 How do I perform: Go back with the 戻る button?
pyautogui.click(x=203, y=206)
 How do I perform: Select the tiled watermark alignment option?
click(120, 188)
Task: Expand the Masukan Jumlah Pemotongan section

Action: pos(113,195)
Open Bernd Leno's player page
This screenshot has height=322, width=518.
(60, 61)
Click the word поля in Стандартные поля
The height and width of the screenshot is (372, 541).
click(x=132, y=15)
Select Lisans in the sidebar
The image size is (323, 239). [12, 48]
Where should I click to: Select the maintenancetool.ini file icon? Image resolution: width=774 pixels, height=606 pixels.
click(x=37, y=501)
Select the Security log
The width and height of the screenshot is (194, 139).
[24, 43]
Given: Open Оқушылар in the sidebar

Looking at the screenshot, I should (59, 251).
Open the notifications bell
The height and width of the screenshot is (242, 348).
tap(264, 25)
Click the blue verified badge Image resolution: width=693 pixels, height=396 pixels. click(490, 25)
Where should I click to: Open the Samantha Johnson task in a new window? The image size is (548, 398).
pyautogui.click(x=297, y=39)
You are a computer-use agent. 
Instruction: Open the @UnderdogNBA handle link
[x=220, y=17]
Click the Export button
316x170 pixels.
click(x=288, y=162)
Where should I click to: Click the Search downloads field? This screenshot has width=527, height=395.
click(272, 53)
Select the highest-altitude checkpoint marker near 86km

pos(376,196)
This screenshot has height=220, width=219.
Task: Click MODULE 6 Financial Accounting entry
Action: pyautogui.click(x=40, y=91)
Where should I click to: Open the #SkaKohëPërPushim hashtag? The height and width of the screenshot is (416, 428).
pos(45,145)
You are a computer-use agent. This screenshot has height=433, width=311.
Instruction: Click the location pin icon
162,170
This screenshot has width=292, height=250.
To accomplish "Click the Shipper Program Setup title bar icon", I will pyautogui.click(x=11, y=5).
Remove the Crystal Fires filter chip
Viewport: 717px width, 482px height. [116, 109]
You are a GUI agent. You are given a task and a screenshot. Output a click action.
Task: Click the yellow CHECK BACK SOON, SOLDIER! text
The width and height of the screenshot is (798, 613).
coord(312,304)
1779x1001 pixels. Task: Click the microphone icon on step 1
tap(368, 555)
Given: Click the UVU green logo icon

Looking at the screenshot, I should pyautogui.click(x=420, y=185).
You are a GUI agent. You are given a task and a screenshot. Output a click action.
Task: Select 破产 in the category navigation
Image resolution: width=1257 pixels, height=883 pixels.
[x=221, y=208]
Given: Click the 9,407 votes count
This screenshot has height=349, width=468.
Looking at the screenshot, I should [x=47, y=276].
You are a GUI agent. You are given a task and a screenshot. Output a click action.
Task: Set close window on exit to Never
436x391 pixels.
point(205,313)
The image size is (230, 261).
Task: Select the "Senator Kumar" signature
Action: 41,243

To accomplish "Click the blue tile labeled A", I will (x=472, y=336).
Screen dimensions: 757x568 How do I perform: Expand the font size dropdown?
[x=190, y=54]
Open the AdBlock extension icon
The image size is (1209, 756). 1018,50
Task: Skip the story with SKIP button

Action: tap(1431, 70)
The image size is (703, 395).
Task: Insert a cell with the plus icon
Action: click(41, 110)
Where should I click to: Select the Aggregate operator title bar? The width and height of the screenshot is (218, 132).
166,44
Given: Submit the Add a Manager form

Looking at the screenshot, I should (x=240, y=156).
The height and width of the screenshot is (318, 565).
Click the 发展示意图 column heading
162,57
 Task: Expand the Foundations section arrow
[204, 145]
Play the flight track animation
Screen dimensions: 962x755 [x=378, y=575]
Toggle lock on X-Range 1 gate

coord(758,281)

-=-=-=-=-

__PROBLEM__
Return the entries above in full and exactly as written.

__SOLVED PROBLEM__
 How do I perform: Go back with the 戻る button?
pyautogui.click(x=203, y=206)
 How do I perform: Select the tiled watermark alignment option?
click(120, 188)
Task: Expand the Masukan Jumlah Pemotongan section

Action: pos(113,195)
Open Bernd Leno's player page
This screenshot has height=322, width=518.
(60, 61)
Click the word поля in Стандартные поля
The height and width of the screenshot is (372, 541).
click(x=132, y=15)
Select Lisans in the sidebar
The image size is (323, 239). [12, 48]
Where should I click to: Select the maintenancetool.ini file icon? Image resolution: width=774 pixels, height=606 pixels.
click(x=37, y=501)
Select the Security log
The width and height of the screenshot is (194, 139).
[24, 43]
Given: Open Оқушылар in the sidebar

Looking at the screenshot, I should (59, 251).
Open the notifications bell
The height and width of the screenshot is (242, 348).
tap(264, 25)
Click the blue verified badge Image resolution: width=693 pixels, height=396 pixels. click(490, 25)
Where should I click to: Open the Samantha Johnson task in a new window? The image size is (548, 398).
pyautogui.click(x=297, y=39)
You are a computer-use agent. 
Instruction: Open the @UnderdogNBA handle link
[x=220, y=17]
Click the Export button
316x170 pixels.
click(x=288, y=162)
Where should I click to: Click the Search downloads field? This screenshot has width=527, height=395.
click(272, 53)
Select the highest-altitude checkpoint marker near 86km

pos(376,196)
This screenshot has height=220, width=219.
Task: Click MODULE 6 Financial Accounting entry
Action: pyautogui.click(x=40, y=91)
Where should I click to: Open the #SkaKohëPërPushim hashtag? The height and width of the screenshot is (416, 428).
pos(45,145)
You are a computer-use agent. This screenshot has height=433, width=311.
Instruction: Click the location pin icon
162,170
This screenshot has width=292, height=250.
To accomplish "Click the Shipper Program Setup title bar icon", I will pyautogui.click(x=11, y=5).
Remove the Crystal Fires filter chip
Viewport: 717px width, 482px height. [116, 109]
You are a GUI agent. You are given a task and a screenshot. Output a click action.
Task: Click the yellow CHECK BACK SOON, SOLDIER! text
The width and height of the screenshot is (798, 613).
coord(312,304)
1779x1001 pixels. Task: Click the microphone icon on step 1
tap(368, 555)
Given: Click the UVU green logo icon

Looking at the screenshot, I should pyautogui.click(x=420, y=185).
You are a GUI agent. You are given a task and a screenshot. Output a click action.
Task: Select 破产 in the category navigation
Image resolution: width=1257 pixels, height=883 pixels.
[x=221, y=208]
Given: Click the 9,407 votes count
This screenshot has height=349, width=468.
Looking at the screenshot, I should [x=47, y=276].
You are a GUI agent. You are given a task and a screenshot. Output a click action.
Task: Set close window on exit to Never
436x391 pixels.
point(205,313)
The image size is (230, 261).
Task: Select the "Senator Kumar" signature
Action: 41,243

To accomplish "Click the blue tile labeled A", I will (x=472, y=336).
Screen dimensions: 757x568 How do I perform: Expand the font size dropdown?
[x=190, y=54]
Open the AdBlock extension icon
The image size is (1209, 756). 1018,50
Task: Skip the story with SKIP button

Action: tap(1431, 70)
The image size is (703, 395).
Task: Insert a cell with the plus icon
Action: click(41, 110)
Where should I click to: Select the Aggregate operator title bar? The width and height of the screenshot is (218, 132).
166,44
Given: Submit the Add a Manager form

Looking at the screenshot, I should (x=240, y=156).
The height and width of the screenshot is (318, 565).
Click the 发展示意图 column heading
162,57
 Task: Expand the Foundations section arrow
[204, 145]
Play the flight track animation
Screen dimensions: 962x755 [x=378, y=575]
Toggle lock on X-Range 1 gate

coord(758,281)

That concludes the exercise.